Project

General

Profile

Notes on configuration API and DB contents

Introduction

This page is intended to be a useful starting point for discussions on run and dataflow configurations in the artdaq-database package as part of protoDUNE milestone week 2 at CERN.

One of the things that is useful to keep in mind is that different layers of software are possible (and desirable). At the lowest level, we have the specific DB implementations, FileSystemDB, MongoDB, and UConnDB. Above that, we have the existing artdaq-database API. On top of that, we have a possible "convenience layer", which can be used to make access to the database system easier. And finally, we have the experiment-specific APIs at the highest level. This is illustrated in this diagram:

DB_API_Layers.png

The API calls that are listed later on this page and discussed in various conversations may be implemented at different levels in the software stack, depending on how specific they are to a particular experiment and other factors.

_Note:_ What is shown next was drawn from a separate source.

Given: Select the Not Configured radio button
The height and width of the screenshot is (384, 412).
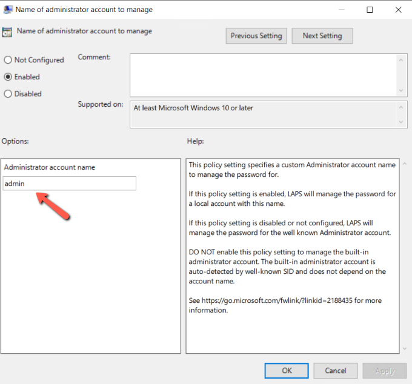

Another thing to keep in mind is the different "types" of configuration data. Some examples:
  1. run configurations that are available to be used during data taking
    • users select one as part of configuring the detector and the electronics
  2. a historical archive of the run configurations that were used for each data-taking run
  3. a data set that specifies the components that are available to be used in data taking and other parameters that define the envelope of dataflow configuration possibilities
    • the operator interface uses this data to present options to the user and allow him/her to specify the components and the layout of processes in the system
  4. pre-defined dataflow configurations that can be selected by the user to specify the layout of processes in the system, etc.
  5. run history

Several Example Run Configurations

StandardRunning012 (configuration name)

“rce_standard.fcl” FHiCL configuration string

rce00 FHiCL configuration string

rce01 FHiCL configuration string

EventBuilder FHiCL configuration string

DataLogger FHiCL configuration string

... # suppressed to save space

rce_emulation_mode005 (configuration name)

rce_burst_mode_test001 (configuration name)

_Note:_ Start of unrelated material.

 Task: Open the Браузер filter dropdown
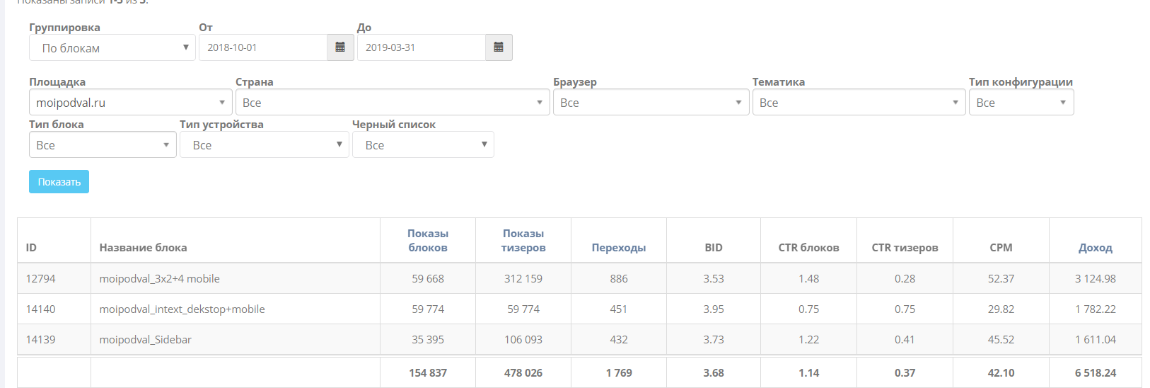tap(650, 103)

Proposed Run Configuration Operations

  1. std::vector<std::string> getListOfAvailableRunConfigurationPrefixes(std::string searchString = "*");
    • returns: "Standard_Running", "rce_emulation_mode", "rce_burst_mode_test" for the configurations listed above
  2. std::map<std::string /*entityName*/, std::string /*FHiCL document*/> getLatestConfiguration(std::string const& configNamePrefix);
    • for now, this call will return a map with 5 entries for the run configurations listed above, and it will be up to the caller to do the full expansion specified by the #include statements. The map keys in those cases will be "rce_standard.fcl", "rce00", "rce01", "EventBuilder", and "DataLogger".
    • the entity names here are typically related to the logical components that can be included in the DAQ, like "rce00", "EventBuilder", and "DataLogger"
  3. bool /* status */ archiveConfiguration(int run_number, std::string configuration_name, std::map<std::string, std::string>);
    • <include an example>
    • the entity names (map keys) here will be different than what is returned in the "getLatestConfig" call above. For example, the ones here might be "BoardReader01" and "EventBuilder01", or "BoardReader::HostA::Port123" and "EventBuilder::HostB::Port456".

Dataflow Configurations

We want to support Operations like the following for dataflow configuration parameters:

  1. std::vector<std::string> getAvailableReadoutComponents()
    • returns lists like "rce00, rce01, ssp00, ssp03, timing_board ..."
  2. <container?> getEventBuildingPossibilities()
  3. <container?> getPossibleDataLoggingLocations()
  4. std::vector<std::string> getListOfAvailableDataFlowConfigurationPrefixes(std::string searchString = "*");
  5. bool /* status */ saveDataflowConfiguration(std::string configuration_name, std::map<std::string, std::string>);
Some notes:
  1. we are proposing to store the parameters that make up the dataflow possibilities as a distinct FHiCL string in the database. This can be thought of as a separate DB record that has well-defined identifiers to mark is as being the one that contains the dataflow possibilities.
  2. distinct from the dataflow possibilities are previously-defined system configurations which might be useful again in the future. These can be named and saved in the database. One proposal is that each selected dataflow configuration does not need to be saved as a named dataflow configuration, but this can certainly be done. In any case, the dataflow configuration for each run will be stored in the run history.
    • for example, there could be a saved dataflow configuration named "standard_system_for_msw2_001" with contents like what is shown in the next bullet
  3. we need to work out how to distinguish available run configurations from available dataflow configurations in the database
Questions to be discussed in the next few weeks:
  1. what language(s) should be supported for the Operations listed above? C++? Python? Bash?
  2. what other parameters might be useful to include in the dataflow configuration?

Run History

We should capture all ideas that people have for parameters that should be stored in run history records. Obvious ones are run number, run start time, run end time, dataflow configuration used, and run configuration used.

On possibility for storing run history in the artdaq-database is to store the information in a single FHiCL string. In this sample, it is assumed that each dataflow configuration that is used is automatically stored in the DB so that it can be referenced here.


Another option is to use a separate database record for each run.